The boy, now a young man, regularly goes to competitions. Based on his performance, it seems unlikely he will ever break any records or become famous on the world stage, but he is certainly good enough to justify his place on local teams, and all evidence points to him being a good cycling coach in a few years, to continue to work on his own skills while mentoring others in his duchy.

This is what our young protagonist is doing when all of a sudden, a pharmaceutical company introduces a new type of pill that—among other things—drastically improves many users' cycling performance. The drug is widely available, but teams with better sponsorships can afford better versions for their athletes. At competitions now, it is unclear who is using the drug and who isn't. There is talk of banning the drug in the sport, but it would be hard to enforce. Some prominent cyclists are even of the opinion that the drug is good for cycling—ordinary people can now easily go on bike rides exceeding 100 miles, and are falling in love with the activity as a result. Cycle-rickshaw customers have come to expect the new speeds that drug-fortified pullers provide.

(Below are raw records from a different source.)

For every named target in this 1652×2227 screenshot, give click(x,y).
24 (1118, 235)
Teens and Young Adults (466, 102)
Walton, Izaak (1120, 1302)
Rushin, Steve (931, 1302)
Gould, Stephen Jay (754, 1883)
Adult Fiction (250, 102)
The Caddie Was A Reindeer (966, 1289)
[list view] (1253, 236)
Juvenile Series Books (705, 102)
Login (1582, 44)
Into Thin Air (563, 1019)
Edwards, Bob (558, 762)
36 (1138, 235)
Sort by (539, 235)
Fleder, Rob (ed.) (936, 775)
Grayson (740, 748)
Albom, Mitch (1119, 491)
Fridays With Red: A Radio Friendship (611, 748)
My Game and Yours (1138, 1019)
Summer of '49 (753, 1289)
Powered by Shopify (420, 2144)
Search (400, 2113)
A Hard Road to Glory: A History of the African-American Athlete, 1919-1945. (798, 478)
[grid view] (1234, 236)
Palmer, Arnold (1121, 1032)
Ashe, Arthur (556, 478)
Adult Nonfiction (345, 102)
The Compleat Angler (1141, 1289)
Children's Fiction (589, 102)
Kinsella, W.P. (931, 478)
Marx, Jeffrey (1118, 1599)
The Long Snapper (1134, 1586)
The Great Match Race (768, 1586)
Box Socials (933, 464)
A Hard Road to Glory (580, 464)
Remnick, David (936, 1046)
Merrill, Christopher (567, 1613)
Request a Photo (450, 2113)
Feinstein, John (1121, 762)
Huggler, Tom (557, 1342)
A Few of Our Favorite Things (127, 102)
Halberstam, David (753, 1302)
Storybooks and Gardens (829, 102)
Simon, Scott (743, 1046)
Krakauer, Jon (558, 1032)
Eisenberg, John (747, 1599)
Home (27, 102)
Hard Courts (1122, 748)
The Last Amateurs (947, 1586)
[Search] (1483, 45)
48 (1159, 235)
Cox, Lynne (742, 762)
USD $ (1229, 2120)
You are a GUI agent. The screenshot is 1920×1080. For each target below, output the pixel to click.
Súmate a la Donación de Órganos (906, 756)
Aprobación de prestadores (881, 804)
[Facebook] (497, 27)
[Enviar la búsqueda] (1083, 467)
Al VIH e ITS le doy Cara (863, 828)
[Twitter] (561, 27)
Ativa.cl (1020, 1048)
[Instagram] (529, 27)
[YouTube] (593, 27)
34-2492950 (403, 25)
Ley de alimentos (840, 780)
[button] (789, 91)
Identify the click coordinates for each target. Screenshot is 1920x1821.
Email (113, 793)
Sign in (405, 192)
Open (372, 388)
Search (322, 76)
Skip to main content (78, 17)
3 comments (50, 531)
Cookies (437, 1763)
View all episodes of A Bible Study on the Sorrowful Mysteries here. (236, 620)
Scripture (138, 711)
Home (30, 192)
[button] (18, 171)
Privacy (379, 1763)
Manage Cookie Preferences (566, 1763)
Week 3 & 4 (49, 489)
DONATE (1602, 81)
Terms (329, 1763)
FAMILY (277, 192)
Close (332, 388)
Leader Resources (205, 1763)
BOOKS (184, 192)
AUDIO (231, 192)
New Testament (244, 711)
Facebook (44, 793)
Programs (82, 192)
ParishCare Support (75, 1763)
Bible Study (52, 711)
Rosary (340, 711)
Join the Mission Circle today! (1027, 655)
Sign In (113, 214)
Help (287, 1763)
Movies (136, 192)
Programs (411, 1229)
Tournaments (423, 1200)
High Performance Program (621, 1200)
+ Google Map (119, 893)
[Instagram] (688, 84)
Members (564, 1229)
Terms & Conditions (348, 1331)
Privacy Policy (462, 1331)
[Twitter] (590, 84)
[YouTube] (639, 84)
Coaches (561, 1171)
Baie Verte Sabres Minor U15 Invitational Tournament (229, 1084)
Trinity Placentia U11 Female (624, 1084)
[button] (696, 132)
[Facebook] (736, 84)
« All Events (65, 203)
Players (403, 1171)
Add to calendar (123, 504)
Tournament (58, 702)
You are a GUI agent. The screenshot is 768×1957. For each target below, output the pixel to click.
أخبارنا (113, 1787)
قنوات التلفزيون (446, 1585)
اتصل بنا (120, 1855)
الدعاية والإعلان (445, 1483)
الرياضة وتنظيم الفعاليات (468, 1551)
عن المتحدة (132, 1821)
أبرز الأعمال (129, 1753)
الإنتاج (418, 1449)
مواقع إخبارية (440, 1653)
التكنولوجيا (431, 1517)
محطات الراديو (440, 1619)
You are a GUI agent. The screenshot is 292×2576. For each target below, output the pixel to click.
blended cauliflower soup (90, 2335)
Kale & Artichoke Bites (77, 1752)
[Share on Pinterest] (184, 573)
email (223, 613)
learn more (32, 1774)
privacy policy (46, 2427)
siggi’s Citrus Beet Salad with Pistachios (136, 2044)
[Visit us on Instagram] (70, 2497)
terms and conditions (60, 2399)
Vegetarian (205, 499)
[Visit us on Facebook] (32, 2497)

Many pro-drug cyclists advocate further development of the drug out of sheer fascination and curiosity. How the drug operates is largely a mystery, and they hope that understand its biological mechanisms will help push the human-bicycle interface to its absolute limit. Some well-known cyclists are receiving money from the pharmaceutical company. Some of the famous cyclists that our young man idolised in his developmental stage are leading the pro-drug charge.

The young man does not like to use the drug. Some of his friends use it but he does not like the effect it has on them. His coaches generally do not use the drug themselves; it has been a long time since their performance in races has really mattered. But they have tried it enough to know that it helps, and strongly recommend the young man start regularly incorporating the drug into his life. Some have even offered to help pay for his prescription. The man has declined, but worries he will not place well in upcoming competitions. The future of the sport is unclear.